╔══

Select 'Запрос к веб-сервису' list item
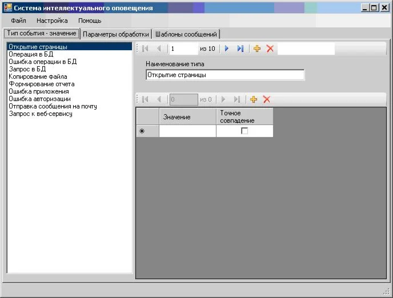393x298 pixels. pos(40,114)
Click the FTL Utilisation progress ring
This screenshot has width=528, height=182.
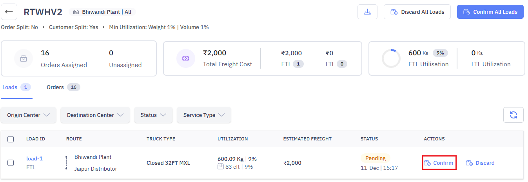(x=391, y=58)
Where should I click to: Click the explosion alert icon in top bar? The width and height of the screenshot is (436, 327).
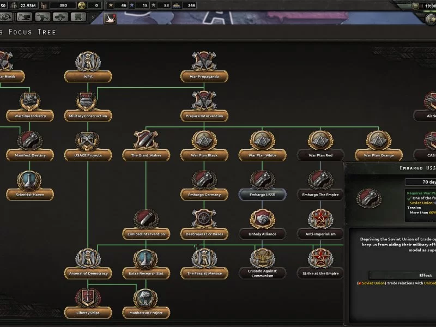(110, 18)
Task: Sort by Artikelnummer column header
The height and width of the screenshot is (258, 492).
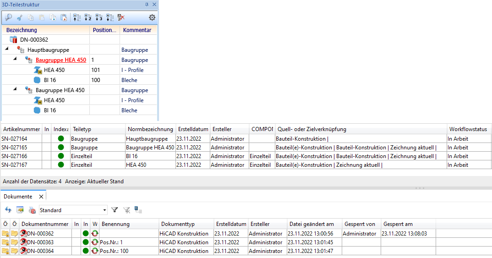Action: tap(22, 129)
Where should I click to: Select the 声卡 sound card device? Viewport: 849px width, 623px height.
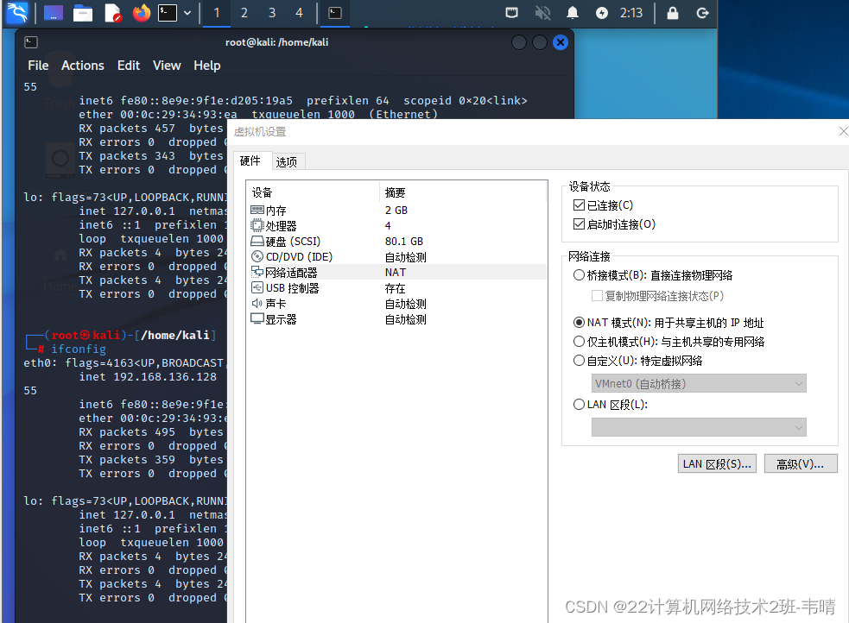click(267, 303)
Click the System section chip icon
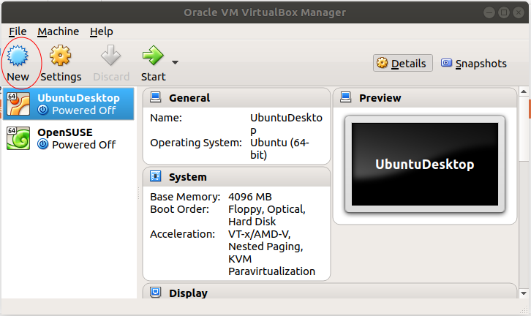531x316 pixels. pyautogui.click(x=156, y=176)
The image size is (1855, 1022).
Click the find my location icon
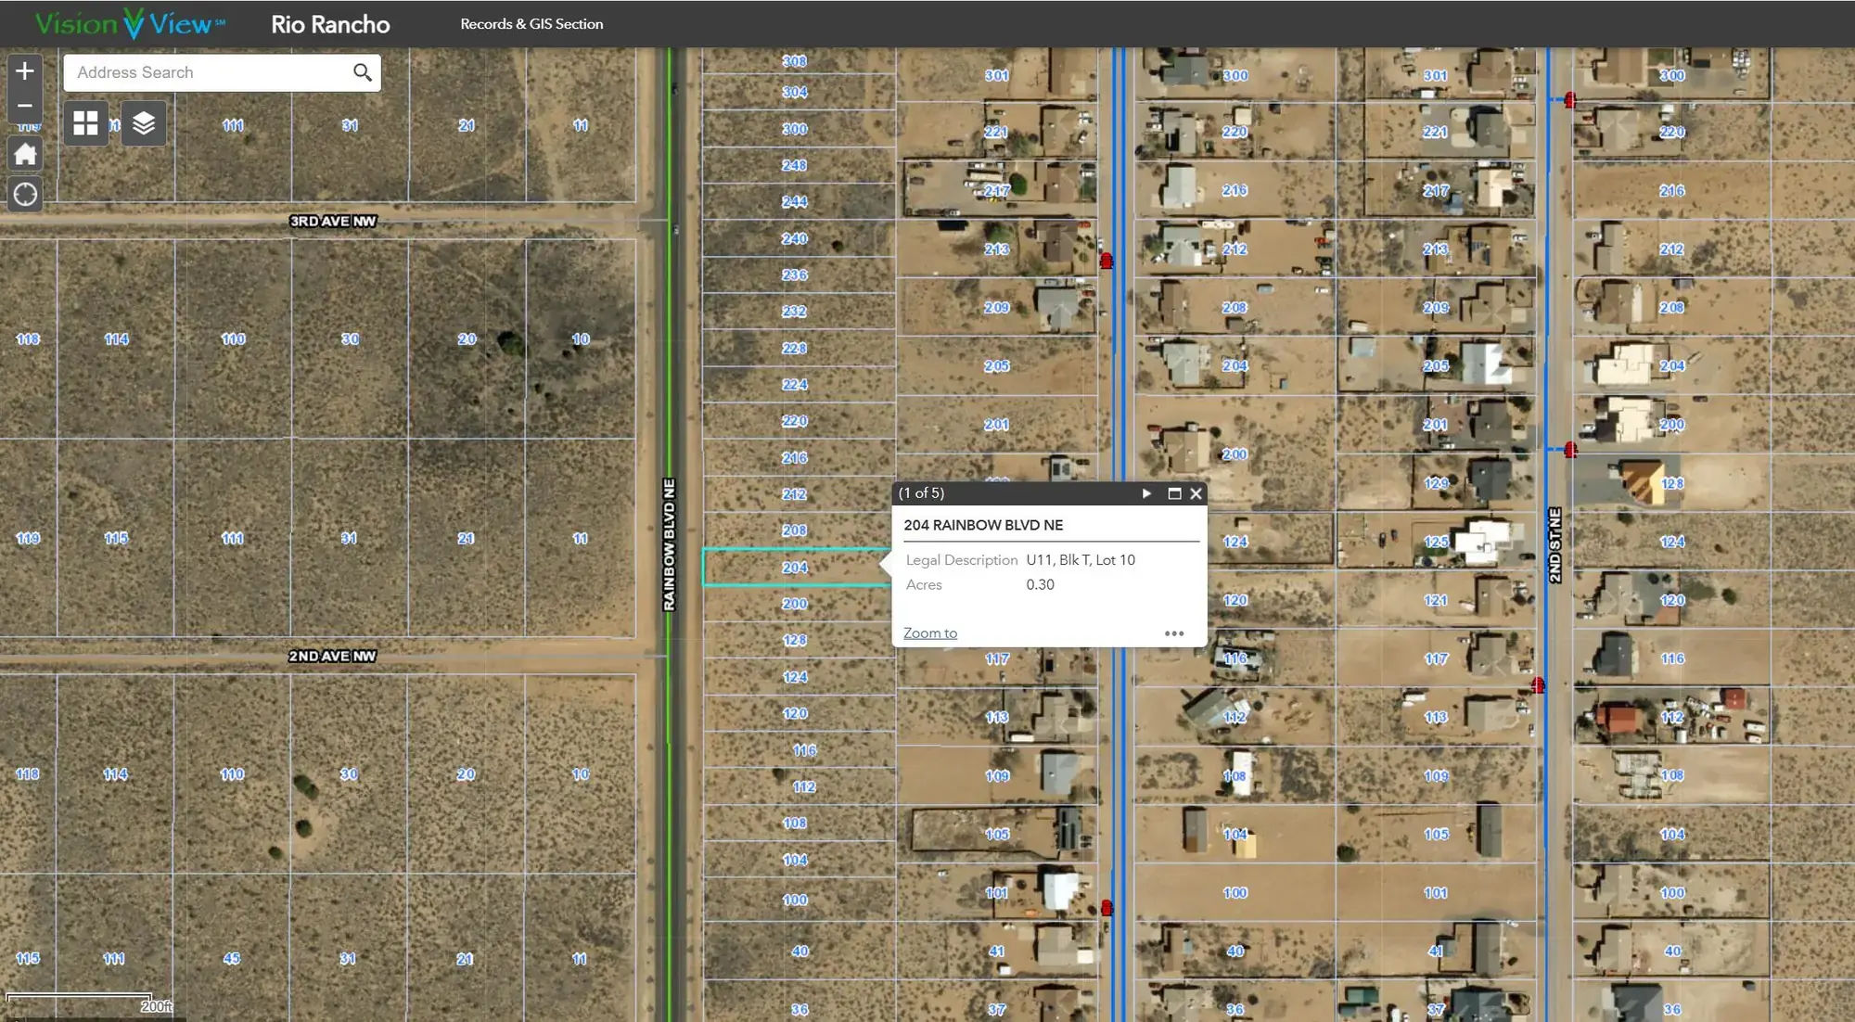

╚══

Direction
Could you rewrite the items above, changing "screenshot" to "screen capture" wherever it occurs, with everything else unchanged and the pictures left out?

Reply to the task
Select 'Запрос к веб-сервису' list item
393x298 pixels. pos(40,114)
Click the FTL Utilisation progress ring
This screen capture has width=528, height=182.
(x=391, y=58)
Where should I click to: Click the explosion alert icon in top bar? The width and height of the screen capture is (436, 327).
(110, 18)
Task: Sort by Artikelnummer column header
The height and width of the screen capture is (258, 492).
Action: tap(22, 129)
Where should I click to: Select the 声卡 sound card device? Viewport: 849px width, 623px height.
click(267, 303)
Click the System section chip icon
531x316 pixels. pyautogui.click(x=156, y=176)
The image size is (1855, 1022).
Click the find my location icon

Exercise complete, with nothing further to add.